After looking at the papers again, I’m gonna have to curb my enthusiasm. I think they messed up while taking the post-Newtonian approximation.

As others have pointed out, the bare potential (gauge dependent) shouldn’t appear in any observables. Only ‘g’ or its gradients can satisfy the equivalence principle. So the actual gravitational corrections are likely far too small cancel the anomaly.

Art,

1) The apparatus is not in free fall wrt to the Earth’s field, which is why the experiment can only detect the local acceleration, ‘g’, and its gradients.

2) The redshifted/blueshifted frequency is a dot product between two vectors. So it’s gauge independent.

3) Their argument about the magic momentum doesn’t stand either. Because it’s also gauge independent.
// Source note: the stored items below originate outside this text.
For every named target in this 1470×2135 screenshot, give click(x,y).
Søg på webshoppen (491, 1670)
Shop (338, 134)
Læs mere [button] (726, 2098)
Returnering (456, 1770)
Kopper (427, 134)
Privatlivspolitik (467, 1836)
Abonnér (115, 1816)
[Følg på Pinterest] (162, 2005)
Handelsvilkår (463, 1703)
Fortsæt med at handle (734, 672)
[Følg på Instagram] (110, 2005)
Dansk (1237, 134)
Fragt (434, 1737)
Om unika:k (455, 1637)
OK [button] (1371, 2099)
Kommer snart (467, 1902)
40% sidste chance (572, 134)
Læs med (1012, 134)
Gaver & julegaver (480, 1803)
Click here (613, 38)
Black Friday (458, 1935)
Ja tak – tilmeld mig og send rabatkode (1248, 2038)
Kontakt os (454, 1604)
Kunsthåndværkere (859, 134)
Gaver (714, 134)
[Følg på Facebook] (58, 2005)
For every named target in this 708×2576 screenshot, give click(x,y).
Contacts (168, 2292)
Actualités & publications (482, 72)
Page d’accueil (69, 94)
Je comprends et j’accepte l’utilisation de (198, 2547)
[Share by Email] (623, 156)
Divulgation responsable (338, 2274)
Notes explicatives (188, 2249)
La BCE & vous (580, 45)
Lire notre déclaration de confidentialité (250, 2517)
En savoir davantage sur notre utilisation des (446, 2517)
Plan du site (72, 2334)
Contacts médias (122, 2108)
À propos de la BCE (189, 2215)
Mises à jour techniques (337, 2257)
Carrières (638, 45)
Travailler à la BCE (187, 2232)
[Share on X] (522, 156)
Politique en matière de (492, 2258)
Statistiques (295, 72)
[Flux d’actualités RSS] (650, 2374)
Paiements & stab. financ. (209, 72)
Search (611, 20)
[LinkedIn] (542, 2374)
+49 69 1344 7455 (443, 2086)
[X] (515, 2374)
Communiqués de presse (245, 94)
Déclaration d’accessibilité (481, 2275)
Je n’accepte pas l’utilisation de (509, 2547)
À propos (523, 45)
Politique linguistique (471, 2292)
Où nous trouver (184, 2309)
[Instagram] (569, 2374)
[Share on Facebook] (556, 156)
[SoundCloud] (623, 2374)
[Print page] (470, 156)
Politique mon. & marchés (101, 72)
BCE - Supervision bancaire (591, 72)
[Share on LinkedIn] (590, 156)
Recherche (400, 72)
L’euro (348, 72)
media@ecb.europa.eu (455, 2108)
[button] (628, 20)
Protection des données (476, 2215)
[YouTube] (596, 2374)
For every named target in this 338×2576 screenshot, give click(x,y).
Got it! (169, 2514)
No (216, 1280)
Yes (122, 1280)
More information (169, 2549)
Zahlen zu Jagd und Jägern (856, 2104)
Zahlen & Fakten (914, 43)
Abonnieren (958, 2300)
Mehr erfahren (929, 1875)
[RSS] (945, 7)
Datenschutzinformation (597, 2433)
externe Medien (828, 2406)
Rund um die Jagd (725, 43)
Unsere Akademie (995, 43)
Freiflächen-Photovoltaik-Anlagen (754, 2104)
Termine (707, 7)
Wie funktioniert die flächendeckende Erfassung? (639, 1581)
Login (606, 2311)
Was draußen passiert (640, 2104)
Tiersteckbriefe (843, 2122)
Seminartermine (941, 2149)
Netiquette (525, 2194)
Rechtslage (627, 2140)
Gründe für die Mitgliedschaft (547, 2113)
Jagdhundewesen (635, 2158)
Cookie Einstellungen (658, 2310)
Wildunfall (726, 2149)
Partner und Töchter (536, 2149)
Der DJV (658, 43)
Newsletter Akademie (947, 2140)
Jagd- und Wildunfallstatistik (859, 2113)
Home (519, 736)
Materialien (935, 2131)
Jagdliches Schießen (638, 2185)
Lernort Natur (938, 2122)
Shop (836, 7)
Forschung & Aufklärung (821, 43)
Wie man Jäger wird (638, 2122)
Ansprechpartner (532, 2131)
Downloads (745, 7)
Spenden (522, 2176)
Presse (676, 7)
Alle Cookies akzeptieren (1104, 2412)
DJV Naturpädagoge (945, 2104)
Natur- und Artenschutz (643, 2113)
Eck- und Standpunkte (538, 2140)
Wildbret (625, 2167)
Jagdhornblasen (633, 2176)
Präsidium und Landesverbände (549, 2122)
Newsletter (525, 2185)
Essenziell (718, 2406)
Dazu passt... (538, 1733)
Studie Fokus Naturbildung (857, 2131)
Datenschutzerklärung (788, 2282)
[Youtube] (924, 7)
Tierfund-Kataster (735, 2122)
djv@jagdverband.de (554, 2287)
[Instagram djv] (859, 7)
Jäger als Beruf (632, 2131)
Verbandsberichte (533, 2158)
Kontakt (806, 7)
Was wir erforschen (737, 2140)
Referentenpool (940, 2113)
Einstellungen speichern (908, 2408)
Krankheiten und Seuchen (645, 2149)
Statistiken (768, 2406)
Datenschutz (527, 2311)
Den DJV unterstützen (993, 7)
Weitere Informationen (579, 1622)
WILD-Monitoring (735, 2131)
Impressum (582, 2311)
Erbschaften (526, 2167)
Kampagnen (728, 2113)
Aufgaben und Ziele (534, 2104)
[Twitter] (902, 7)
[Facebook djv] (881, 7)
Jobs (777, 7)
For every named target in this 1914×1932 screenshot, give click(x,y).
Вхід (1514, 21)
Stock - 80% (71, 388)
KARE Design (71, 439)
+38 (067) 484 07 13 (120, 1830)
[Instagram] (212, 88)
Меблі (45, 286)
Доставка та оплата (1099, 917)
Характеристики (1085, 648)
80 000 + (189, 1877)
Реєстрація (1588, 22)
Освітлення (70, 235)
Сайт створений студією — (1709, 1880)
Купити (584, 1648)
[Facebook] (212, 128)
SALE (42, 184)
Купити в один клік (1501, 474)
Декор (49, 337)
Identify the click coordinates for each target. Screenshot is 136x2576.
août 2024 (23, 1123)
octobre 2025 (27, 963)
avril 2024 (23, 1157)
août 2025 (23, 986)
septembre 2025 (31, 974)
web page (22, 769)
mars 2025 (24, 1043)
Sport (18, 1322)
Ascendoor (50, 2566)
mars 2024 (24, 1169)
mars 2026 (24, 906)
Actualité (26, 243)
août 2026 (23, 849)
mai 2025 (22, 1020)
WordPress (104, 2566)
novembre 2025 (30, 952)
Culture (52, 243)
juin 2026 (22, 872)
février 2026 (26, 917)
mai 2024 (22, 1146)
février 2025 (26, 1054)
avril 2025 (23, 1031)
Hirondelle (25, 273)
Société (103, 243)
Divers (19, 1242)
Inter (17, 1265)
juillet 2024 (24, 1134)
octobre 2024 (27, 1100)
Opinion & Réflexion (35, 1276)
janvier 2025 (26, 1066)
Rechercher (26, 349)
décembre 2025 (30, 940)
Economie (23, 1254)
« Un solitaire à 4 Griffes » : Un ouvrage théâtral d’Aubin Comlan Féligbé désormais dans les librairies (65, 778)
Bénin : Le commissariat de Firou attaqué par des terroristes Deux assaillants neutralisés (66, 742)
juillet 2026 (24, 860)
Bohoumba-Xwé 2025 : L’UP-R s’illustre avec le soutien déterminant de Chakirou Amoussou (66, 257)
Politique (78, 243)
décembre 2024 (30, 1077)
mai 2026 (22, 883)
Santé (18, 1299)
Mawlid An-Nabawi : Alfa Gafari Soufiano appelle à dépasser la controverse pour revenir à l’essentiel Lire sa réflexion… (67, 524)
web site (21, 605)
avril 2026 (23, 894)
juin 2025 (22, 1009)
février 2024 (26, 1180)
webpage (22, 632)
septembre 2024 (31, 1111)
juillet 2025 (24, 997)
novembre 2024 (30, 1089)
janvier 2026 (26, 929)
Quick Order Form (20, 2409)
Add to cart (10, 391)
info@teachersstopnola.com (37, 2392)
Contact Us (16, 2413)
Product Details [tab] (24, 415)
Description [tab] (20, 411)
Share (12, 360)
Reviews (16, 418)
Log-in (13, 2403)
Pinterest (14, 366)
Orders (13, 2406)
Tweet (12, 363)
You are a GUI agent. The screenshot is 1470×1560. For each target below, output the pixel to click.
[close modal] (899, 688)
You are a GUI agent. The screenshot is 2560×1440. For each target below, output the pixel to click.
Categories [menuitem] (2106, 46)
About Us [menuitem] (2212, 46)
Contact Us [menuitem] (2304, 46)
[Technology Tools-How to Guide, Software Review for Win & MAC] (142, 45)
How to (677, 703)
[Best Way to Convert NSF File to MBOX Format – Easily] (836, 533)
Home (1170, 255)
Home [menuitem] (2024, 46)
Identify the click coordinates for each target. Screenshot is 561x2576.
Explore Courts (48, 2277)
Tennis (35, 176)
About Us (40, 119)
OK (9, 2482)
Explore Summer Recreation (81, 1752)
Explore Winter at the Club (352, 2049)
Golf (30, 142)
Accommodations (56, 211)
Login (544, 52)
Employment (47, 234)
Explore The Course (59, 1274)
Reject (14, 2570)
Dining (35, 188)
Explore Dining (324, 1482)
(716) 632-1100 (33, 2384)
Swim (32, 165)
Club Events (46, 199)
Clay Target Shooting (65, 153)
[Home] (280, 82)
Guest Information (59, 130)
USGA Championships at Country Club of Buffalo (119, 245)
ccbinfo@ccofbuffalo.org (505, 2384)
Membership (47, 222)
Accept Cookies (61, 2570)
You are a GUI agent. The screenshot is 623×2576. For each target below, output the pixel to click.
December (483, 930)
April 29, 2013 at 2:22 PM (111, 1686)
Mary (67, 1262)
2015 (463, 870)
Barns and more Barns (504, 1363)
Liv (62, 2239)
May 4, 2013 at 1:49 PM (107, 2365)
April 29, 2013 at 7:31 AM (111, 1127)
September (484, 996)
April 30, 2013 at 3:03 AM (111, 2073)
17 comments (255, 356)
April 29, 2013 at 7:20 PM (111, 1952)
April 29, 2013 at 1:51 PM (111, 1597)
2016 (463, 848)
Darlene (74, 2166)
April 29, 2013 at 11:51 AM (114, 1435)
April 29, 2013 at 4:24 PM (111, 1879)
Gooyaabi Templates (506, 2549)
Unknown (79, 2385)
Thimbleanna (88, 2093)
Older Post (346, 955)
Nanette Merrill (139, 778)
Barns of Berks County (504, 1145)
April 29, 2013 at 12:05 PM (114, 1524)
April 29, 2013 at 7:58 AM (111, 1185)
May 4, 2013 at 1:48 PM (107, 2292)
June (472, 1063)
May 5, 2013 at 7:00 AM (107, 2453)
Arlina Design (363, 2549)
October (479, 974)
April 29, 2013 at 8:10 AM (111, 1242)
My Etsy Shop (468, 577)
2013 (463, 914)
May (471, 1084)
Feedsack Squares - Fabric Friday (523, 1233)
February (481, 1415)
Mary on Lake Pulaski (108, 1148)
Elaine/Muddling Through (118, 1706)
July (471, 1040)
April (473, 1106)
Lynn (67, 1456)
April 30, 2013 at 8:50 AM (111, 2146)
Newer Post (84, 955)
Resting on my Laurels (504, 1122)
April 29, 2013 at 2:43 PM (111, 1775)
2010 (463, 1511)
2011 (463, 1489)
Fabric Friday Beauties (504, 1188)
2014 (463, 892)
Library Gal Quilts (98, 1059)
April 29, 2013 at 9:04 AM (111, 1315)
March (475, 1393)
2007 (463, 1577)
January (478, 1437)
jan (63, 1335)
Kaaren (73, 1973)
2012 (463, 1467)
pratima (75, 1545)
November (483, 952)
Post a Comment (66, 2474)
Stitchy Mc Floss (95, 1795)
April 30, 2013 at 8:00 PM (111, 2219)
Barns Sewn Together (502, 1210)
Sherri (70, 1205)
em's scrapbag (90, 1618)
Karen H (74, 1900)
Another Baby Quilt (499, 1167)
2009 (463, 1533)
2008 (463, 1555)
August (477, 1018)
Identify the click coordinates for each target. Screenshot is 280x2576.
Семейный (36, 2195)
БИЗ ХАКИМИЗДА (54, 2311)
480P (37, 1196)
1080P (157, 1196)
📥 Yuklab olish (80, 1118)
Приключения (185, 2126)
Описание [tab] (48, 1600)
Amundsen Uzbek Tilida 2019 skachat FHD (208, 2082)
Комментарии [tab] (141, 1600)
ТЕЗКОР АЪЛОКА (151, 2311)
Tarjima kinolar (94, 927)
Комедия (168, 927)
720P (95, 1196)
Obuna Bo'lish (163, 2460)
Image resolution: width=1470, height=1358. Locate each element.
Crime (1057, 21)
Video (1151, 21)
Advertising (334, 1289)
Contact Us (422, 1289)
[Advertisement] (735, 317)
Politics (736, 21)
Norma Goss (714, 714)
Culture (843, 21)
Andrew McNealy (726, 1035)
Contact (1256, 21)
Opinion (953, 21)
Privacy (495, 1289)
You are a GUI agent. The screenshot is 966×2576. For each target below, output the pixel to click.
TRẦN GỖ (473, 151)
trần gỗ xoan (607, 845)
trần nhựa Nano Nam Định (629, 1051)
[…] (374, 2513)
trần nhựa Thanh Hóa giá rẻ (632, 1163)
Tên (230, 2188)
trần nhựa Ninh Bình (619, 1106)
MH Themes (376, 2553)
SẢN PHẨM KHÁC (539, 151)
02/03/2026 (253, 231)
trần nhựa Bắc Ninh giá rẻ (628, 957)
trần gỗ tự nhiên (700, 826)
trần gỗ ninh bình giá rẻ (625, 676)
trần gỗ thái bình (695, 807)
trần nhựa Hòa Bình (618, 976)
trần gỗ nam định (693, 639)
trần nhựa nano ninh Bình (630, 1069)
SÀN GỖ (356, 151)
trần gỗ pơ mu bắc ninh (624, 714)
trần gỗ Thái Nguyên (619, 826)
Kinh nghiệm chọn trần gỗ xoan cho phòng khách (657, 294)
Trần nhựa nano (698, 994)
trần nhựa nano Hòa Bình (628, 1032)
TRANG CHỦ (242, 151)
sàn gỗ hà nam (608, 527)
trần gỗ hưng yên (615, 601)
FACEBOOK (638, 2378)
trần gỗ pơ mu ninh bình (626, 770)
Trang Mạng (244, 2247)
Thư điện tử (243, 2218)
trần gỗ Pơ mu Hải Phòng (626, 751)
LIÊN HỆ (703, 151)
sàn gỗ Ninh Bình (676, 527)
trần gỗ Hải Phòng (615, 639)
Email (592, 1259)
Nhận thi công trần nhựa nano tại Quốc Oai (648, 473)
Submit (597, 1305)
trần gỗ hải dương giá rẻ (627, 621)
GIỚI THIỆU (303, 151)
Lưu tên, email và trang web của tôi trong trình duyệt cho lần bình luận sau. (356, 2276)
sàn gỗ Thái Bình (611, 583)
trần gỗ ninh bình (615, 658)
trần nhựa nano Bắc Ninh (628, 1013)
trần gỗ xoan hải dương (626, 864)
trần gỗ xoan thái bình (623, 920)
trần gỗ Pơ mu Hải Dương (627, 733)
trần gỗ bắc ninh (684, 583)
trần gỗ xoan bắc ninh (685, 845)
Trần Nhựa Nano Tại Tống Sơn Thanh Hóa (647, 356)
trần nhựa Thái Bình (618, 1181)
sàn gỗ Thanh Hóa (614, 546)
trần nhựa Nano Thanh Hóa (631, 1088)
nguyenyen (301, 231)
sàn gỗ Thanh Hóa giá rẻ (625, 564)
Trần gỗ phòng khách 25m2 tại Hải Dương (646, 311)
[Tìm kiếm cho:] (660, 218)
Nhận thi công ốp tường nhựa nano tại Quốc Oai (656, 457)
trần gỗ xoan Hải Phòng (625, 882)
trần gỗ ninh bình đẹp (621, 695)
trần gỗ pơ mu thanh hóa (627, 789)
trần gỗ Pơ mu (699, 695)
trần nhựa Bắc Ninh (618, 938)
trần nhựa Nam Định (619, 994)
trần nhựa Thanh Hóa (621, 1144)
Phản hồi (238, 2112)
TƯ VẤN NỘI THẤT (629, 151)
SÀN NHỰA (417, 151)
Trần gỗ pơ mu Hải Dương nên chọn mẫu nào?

This discussion, while interesting, is completely irrelevant. The response from the g-2 collaboration (from the spokesperson Chris Polly):

Our spokes already replied to the authors since they made a mistake in the final conclusion. While the additional effect in the bxE term they calculate is 2ppm, they then attribute this full term to be the change in g-2. However, they forgot that that additional contribution needs to be weighted by the relative strength of the bxE term which is 1330ppm of the B field. So even if their calculation was correct, the actual contribution is 2ppm*1330ppm=2ppb. That’s negligible for the ongoing experiments measuring to ~100ppb precision. And this argument does not even involve any judgement on the validity of the additional term they calculate.

Matt Visser,

Is it obvious that the factor in (2) suppresses the effect? The muons are relativistic (gamma ~ 30) so SR effects are of order 1, the ratio of the storage ring radius to the earth radius is about 10^-5, and the correction only needs to be a few parts per billion.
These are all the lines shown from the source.